When you set `"stream": true` in the request body, Sudo will stream **Server‑Sent Events (SSE)** that mirror the [OpenAI Responses streaming format](https://platform.openai.com/docs/api-reference/responses-streaming/response).

Unlike `/v1/chat/completions` streaming, which sends **delta chunks for `choices[].delta`**, the Responses API streams **typed events** such as:

* **`response.created`**: the response object has been created.
* **`response.output_text.delta`**: incremental text tokens being generated.
* **`response.output_text.done`**: the final text segment for an output item.
* **`response.completed`**: the entire response has finished.
* **`error`**: an error occurred while generating the response.

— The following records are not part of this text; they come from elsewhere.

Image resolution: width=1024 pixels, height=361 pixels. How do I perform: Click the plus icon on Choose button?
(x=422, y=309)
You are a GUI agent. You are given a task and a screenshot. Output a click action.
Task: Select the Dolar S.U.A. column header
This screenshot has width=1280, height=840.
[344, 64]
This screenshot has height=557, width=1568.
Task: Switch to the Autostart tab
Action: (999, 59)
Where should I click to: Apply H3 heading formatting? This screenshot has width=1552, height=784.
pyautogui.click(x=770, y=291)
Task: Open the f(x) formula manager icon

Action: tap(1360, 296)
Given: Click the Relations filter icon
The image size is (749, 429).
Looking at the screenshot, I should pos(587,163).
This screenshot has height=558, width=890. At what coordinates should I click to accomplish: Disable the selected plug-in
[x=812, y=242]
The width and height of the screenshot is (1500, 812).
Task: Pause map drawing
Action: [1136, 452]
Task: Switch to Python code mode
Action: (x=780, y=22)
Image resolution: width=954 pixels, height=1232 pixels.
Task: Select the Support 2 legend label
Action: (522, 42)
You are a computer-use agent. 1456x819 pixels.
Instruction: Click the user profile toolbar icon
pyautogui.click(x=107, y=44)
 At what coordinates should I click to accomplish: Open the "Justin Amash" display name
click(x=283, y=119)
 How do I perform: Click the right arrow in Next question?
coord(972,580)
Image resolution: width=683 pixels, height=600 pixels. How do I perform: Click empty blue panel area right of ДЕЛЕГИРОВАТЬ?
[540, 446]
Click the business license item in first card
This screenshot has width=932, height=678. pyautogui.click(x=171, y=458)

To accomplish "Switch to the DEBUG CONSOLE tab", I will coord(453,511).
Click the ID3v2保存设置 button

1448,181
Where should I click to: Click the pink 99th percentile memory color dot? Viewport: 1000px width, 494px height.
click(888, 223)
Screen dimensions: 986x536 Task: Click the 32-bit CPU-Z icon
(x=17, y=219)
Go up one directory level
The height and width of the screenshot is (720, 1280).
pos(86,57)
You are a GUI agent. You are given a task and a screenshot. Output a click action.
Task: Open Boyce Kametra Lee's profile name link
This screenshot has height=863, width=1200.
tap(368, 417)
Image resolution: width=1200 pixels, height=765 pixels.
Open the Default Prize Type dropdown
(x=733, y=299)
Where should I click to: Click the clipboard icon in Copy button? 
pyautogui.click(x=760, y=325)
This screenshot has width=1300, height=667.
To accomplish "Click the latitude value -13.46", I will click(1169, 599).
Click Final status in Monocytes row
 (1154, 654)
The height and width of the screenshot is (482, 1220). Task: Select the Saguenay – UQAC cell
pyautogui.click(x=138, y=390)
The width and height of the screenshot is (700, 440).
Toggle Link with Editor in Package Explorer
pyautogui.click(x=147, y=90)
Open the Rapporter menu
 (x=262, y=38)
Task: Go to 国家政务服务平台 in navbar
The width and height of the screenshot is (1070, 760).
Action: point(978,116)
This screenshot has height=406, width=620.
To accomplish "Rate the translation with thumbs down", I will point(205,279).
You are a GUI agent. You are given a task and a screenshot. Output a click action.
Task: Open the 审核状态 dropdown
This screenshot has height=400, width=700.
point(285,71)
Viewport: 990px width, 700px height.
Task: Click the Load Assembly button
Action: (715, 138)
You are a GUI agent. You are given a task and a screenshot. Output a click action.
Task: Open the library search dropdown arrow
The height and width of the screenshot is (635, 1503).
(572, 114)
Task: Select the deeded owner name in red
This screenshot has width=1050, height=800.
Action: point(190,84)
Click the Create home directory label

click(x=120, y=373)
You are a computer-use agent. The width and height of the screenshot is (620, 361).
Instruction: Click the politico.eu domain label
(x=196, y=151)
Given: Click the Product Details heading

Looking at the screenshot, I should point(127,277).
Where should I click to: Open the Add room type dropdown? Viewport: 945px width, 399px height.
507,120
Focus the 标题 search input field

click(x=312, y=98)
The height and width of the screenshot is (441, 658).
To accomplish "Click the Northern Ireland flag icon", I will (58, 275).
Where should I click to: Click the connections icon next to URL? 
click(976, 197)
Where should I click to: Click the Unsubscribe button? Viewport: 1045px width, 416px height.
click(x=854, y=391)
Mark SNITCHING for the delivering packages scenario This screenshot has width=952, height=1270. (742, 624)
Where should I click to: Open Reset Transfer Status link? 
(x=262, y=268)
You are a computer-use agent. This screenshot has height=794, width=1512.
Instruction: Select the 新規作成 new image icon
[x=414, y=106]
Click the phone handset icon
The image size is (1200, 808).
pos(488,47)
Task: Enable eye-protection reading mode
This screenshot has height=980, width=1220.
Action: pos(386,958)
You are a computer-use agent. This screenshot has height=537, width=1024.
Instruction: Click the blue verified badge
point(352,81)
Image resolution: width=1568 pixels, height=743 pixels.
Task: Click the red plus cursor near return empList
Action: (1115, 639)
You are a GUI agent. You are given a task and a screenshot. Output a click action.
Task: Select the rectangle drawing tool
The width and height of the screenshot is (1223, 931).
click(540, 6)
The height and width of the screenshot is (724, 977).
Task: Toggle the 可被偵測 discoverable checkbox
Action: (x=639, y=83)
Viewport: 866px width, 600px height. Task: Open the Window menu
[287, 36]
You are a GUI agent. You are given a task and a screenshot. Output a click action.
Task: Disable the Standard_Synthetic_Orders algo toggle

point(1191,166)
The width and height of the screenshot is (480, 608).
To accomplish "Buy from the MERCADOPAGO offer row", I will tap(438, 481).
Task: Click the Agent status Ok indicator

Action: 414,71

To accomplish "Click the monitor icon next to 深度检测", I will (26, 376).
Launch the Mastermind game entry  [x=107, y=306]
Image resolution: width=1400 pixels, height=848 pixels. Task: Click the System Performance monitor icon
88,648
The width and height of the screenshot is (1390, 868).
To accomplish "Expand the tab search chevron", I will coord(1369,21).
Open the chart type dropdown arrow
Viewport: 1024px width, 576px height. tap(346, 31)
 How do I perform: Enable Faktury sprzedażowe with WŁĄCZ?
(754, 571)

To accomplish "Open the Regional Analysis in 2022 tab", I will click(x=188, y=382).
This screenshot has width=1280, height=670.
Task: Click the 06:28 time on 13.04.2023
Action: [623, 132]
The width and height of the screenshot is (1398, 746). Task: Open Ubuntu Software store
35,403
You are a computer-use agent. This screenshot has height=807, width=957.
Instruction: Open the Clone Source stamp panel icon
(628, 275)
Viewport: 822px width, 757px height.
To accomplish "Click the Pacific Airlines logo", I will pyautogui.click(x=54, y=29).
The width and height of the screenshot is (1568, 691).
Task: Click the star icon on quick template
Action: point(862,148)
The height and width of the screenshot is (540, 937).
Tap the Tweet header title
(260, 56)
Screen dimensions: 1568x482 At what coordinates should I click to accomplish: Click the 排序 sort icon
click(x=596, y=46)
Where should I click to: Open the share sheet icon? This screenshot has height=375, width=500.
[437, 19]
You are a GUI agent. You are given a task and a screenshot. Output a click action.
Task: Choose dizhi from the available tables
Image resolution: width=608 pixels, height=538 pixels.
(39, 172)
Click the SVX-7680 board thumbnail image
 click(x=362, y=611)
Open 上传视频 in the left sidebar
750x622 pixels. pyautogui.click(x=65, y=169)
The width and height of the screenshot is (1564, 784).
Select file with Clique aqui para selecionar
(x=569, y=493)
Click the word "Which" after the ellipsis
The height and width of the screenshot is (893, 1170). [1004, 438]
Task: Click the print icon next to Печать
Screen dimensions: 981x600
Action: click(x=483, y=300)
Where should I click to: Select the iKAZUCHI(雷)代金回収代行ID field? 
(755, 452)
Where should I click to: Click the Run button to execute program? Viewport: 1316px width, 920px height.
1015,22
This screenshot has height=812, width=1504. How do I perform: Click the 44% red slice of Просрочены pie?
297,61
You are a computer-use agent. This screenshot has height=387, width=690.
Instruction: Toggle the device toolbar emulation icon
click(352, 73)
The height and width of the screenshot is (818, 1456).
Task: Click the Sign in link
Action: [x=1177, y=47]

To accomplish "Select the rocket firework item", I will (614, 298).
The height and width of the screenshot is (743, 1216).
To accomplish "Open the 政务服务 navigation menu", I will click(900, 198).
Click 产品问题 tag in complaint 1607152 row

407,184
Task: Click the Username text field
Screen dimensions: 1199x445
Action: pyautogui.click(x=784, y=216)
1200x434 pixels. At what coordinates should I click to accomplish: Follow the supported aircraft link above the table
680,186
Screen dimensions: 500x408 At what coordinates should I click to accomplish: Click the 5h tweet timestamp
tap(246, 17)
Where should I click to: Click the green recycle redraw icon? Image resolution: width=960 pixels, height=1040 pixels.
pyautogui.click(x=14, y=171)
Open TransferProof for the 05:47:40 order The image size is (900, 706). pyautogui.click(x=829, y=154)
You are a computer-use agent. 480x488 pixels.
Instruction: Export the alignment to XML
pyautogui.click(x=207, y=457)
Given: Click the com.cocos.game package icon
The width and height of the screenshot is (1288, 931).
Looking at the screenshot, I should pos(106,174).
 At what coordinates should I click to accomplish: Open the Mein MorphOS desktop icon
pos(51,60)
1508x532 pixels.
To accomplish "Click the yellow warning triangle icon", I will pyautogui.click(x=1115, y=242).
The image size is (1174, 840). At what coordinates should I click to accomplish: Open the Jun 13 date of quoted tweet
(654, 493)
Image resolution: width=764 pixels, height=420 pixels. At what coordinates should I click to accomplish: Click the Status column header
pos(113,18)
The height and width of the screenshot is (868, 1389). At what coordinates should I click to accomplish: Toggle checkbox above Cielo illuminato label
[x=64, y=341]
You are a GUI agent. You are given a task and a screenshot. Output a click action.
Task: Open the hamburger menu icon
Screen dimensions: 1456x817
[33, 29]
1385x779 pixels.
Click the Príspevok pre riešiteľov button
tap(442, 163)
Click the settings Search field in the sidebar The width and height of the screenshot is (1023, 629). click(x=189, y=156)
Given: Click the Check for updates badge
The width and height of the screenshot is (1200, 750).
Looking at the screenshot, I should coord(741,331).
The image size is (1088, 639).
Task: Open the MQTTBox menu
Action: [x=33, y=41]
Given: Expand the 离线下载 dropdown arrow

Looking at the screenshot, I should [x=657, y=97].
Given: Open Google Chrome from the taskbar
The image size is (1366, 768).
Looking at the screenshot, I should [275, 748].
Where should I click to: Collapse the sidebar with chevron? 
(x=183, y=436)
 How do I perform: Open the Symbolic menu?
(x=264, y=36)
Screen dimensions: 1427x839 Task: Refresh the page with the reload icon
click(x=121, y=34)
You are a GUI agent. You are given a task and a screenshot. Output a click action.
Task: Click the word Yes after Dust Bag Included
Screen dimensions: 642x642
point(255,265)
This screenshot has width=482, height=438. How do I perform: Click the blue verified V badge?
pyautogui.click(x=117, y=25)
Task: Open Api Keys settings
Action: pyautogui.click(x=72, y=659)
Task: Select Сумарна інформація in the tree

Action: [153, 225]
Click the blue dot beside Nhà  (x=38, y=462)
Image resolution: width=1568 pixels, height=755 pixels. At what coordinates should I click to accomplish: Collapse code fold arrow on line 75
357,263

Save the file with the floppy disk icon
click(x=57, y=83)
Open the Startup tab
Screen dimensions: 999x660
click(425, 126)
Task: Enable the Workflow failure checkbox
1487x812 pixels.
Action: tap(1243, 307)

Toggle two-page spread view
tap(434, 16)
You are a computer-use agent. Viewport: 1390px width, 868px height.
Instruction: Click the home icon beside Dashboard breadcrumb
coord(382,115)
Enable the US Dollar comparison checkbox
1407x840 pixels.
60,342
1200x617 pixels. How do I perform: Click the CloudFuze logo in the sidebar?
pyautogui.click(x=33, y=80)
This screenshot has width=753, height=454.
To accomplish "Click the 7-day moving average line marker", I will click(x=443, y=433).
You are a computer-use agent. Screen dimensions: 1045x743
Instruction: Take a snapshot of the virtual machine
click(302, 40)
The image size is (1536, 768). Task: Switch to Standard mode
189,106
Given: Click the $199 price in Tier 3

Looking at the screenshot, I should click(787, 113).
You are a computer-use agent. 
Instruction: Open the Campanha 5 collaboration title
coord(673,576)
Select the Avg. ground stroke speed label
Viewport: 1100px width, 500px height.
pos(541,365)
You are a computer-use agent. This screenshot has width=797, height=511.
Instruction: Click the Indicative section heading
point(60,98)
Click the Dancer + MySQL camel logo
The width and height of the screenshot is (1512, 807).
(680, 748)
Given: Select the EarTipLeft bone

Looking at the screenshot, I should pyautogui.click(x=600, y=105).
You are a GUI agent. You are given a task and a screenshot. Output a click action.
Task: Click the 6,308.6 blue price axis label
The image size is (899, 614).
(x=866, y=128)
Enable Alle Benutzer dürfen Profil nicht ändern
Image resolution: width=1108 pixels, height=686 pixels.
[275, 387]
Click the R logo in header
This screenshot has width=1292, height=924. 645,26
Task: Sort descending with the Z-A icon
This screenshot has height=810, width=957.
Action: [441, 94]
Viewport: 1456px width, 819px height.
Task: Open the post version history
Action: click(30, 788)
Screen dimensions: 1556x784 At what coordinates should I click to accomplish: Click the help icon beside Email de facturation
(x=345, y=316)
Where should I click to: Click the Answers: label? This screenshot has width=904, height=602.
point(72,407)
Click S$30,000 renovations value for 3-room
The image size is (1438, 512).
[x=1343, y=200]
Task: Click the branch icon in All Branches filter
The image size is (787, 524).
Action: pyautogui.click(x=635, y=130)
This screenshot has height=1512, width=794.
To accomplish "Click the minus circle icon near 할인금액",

Each SSE event is a JSON object with a top-level `type` field. A typical stream might start like:

```text title="SSE events (truncated)" theme={null}
data: {"type":"response.created","response":{"id":"resp_abc123","status":"in_progress", ...}}

data: {
  "type": "response.output_text.delta",
  "delta": {
    "content": [
      {
        "type": "output_text_delta",
        "text": { "value": "Hello from the " }
      }
    ]
  }
}

data: {"type":"response.output_text.done", ...}

data: {"type":"response.completed","response":{"id":"resp_abc123","status":"completed", ...}}

data: [DONE]
```

### Example: streaming `curl`

```shell title="curl (streaming)" theme={null}
curl https://sudoapp.dev/api/v1/responses \
  -H "Content-Type: application/json" \
  -H "Authorization: Bearer $SUDO_API_KEY" \
  -N \
  -d '{
    "model": "gpt-4.1-mini",
    "input": [
      {
        "role": "user",
        "content": [
          {
            "type": "input_text",
            "text": "Write a short haiku about the Sudo Responses API."
          }
        ]
      }
    ],
    "stream": true
  }'
```

The SSE stream can be consumed using any EventSource/SSE client or your own HTTP streaming logic.

***

## Rate limiting & behavior

* **Rate limits**: The Responses API is subject to the same Sudo-side rate limiting as `/v1/chat/completions` (per‑app, per‑developer, and provider‑level throttling).
* **Error handling**: Errors are normalized and returned using the same `ErrorResponse` shape as the rest of the AI router.

Because Sudo simply forwards to OpenAI's Responses API under the hood, you automatically benefit from the **latest OpenAI agent and orchestration features**, while keeping a single Sudo integration (API key, billing, and monitoring) across all your AI usage.